Highlights & Insights¶

This paper addresses a blind spot in S2S evaluation: speech models should not only answer correctly after transcription but also "say it in an appropriate way." This shift is crucial for next-gen voice assistants.
The four-level protocol is highly diagnostic, distinguishing whether a model understands semantics, perceives emotion, controls output style, or manages full paralinguistic interaction.
The Arena format is well-suited for open-ended speech output. Pairwise preference is closer to user experience than BLEU, WER, or text-LLM judges.
Comparative analysis points out technical route differences: semantic capability, acoustic perception, and generative decoders each impact different levels, providing more informative insights than a flat leaderboard.

Limitations & Future Work¶

The scale of 1,243 samples is still small compared to real-world interaction space, and augmented data relies on synthetic speech, potentially favoring models suited to that distribution.
Current work focuses on utterance-level interactions, lacking coverage for long-range persona consistency, long-term emotional changes, and multi-turn discourse coherence.
Although the automated judge aligns well with humans, it may still harbor biases regarding model preferences, audio quality, or accents/languages, requiring continuous calibration.
Speech evaluation involves privacy risks; though this study uses anonymized and controlled settings, future open benchmarks need clear licensing and safety boundaries.
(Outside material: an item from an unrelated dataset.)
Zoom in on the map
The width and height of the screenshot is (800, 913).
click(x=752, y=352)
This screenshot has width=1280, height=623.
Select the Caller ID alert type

vs Dynamic-SUPERB / AudioBench / MMAU: These focus on speech understanding; S2S-Arena evaluates both understanding and paralinguistic expression in output.
vs VoiceBench / SD-Eval / Voxdialogue: These are closer to dialogue evaluation but rely on text-based metrics; S2S-Arena compares directly in the speech modality.
vs Vstyle / AIR-Bench / Multivox: These focus on style or speech generation, but S2S-Arena provides a systematic L1-L4 difficulty design and supports continuous ranking via Elo.
Insights for Model Dev: Improving LLM backbones alone is insufficient; S2S systems require stronger speech encoders to capture paralinguistic signals and more controllable speech decoders for emotion, rhythm, and style.

Rating¶

Novelty: ⭐⭐⭐⭐☆ Specific focus on paralinguistic protocols and speech-native arena.
Experimental Thoroughness: ⭐⭐⭐⭐☆ Good range of models and analysis, though sample scale is limited.
Writing Quality: ⭐⭐⭐⭐☆ Clear structure and high information density.
Value: ⭐⭐⭐⭐⭐ Highly valuable for shifting S2S evaluation from text correctness to interaction quality and human alignment.